On the last night of the conference, as all business travelers eventually must, Fran found herself at a karaoke bar.

Cal’s team had rented the space and paid for an open bar and all around them men in khaki sipped sugary, hangover-inducing cocktails, lava flows and pina coladas and mudslides.

Fran and Cal hid in the back, drinking vodka sodas and watching in horror as grown professional adults crooned “I Touch Myself” and “Sexual Healing” amid other professional adults, some of whom would decide their end-of-year bonuses.

There was nothing stranger than corporate bonding, Fran reflected.

It was like a version of fraternity hazing, where you were made to humiliate yourself, but not too much, made to drink in excess, but not show drunkenness, made to conjure the specter of sex but never, under any circumstances, engage in it.

In some ways she was lucky in her chosen field.

It was male dominated, but unlike investment banking or fintech she wasn’t subject to alpha dude activities like golf or strip clubs.

Fran was a remote worker, but even the guys who worked on-site were more likely to bond over foosball and Ping-Pong.

There was limited sexual tension in foosball.

Every time one of Cal’s colleagues ventured to the back of the bar, insisting they take a turn on the microphone, Cal would claim he just needed a little more liquid courage and would get them another round.

Fran didn’t want to sing, but even more than that, she wanted to be alone with Cal.

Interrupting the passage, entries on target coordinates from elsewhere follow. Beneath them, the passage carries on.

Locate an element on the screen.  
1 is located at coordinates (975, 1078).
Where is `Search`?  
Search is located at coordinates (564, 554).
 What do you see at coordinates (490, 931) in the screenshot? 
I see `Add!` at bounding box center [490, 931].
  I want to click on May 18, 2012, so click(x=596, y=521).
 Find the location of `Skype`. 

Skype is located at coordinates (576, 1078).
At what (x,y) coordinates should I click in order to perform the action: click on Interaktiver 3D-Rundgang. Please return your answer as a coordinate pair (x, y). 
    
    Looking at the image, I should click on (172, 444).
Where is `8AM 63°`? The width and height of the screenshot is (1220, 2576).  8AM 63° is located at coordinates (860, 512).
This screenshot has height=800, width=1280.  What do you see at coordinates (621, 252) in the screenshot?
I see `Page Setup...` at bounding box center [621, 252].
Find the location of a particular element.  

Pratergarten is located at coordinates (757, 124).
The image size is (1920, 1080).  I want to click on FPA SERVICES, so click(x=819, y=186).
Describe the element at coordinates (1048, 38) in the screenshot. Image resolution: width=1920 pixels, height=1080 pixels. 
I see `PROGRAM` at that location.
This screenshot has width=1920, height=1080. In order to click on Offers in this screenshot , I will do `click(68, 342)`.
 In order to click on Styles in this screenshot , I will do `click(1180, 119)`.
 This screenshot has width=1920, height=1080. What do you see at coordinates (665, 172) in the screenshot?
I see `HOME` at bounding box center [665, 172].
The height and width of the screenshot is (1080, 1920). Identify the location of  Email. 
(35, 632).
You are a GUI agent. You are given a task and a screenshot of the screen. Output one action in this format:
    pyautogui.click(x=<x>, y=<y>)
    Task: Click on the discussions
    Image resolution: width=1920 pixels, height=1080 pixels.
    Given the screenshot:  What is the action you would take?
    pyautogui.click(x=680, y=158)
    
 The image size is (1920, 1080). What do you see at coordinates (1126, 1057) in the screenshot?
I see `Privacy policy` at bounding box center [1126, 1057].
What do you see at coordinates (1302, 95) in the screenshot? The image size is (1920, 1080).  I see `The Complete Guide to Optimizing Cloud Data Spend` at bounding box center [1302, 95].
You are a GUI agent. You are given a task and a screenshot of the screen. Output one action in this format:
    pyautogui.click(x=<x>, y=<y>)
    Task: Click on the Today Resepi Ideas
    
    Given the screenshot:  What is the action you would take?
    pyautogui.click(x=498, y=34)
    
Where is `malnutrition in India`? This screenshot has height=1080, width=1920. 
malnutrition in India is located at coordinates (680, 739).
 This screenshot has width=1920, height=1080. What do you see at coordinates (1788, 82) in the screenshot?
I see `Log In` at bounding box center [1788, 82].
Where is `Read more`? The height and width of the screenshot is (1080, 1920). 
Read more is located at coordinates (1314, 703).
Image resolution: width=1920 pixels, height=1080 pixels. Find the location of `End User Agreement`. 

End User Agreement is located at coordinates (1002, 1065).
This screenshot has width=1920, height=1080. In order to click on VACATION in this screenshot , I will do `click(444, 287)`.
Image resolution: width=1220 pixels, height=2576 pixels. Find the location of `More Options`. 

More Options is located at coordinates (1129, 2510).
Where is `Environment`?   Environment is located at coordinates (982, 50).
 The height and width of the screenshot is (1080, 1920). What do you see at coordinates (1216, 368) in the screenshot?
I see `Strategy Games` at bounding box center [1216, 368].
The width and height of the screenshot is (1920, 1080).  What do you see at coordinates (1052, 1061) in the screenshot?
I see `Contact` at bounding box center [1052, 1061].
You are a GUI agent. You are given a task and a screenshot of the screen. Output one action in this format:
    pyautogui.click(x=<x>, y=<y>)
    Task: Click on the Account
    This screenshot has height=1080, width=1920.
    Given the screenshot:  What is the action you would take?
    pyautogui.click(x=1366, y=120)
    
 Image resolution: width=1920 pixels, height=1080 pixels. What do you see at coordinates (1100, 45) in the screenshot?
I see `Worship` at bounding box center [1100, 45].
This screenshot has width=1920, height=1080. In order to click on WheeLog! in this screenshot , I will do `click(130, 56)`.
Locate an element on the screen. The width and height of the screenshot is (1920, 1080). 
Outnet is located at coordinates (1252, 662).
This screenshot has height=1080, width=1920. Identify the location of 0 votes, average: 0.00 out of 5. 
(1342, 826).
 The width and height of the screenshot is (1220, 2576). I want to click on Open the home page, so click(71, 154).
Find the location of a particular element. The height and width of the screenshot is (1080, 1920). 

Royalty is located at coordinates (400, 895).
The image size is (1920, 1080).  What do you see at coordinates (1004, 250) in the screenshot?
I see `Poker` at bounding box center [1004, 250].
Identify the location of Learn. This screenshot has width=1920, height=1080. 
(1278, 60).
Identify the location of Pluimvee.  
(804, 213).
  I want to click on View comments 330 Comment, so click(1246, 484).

They drank vodka after vodka. Fran ate a few greasy chicken wings, but still felt pretty hammered by the time they called a taxi and snuck out into the night.

Back at the hotel they ordered room service to Cal’s room, grilled cheese and French fries, delivered with tiny glass bottles of ketchup and white linen napkins that seemed too nice for Fran to actually use wiping her greasy fingers.

After they ate, they vaped and watched Life on the Discovery Channel narrated by Oprah Winfrey, Fran fascinated by the pulsing of the sea stars, the circular whirls of spawning fish.

“Did you know that starfish are cannibalistic?” Fran asked.

“Dark.”

“So many fish are. The grossest ones are the sharks that eat their siblings in the womb.”

“Siblicide. How biblical.”

“I think my brothers would have eaten me,” Fran said sleepily. “I should go to bed.”

“No, this is the best part,” Cal protested. “Oprah’s going to talk about the strawberry poison dart frog.”

“Shit, I can’t miss that.” Fran laughed, propping her head up with a pillow and flicking her eyes sideways at Cal.

He had perfect skin, a chin with a slight dimple at the center, his lips dark as plums. She had wanted to be close to him the whole night and the air between them felt charged.

Cal felt Fran’s eyes on him and smiled. Fran waited to see what would happen next, her heart beating quickly, but Cal just grinned and ten minutes later they were asleep, Fran’s phone dead, her conference lanyard still around her neck.

In the morning Fran woke up on Cal’s bed thirstier than she had ever been in her life.

She had a nagging feeling that she had done something wrong, but maybe she hadn’t.

Cal was asleep on his side, and Fran got up quietly and padded down the hall to her room, carrying her shoes and laptop bag.

In her room she plugged in her dead phone and when it came to life it chimed with a dozen missed calls and texts. They were from RJ’s phone.

Hey London had a field trip today did u ever see a permission slip?

He can’t go if we didn’t sign it

Can Hale go to school if he vomited from eating too fast?

Your brother keeps calling me WTF.

Can we foster a dog? They said we could do six weeks. Wouldn’t that be fun?

Fran was hot with the beginning of a hangover. She packed her suitcase without bothering to fold anything, she bought a coffee in the lobby, and took a car to the airport, sending Cal’s call to voicemail and leaving without saying goodbye.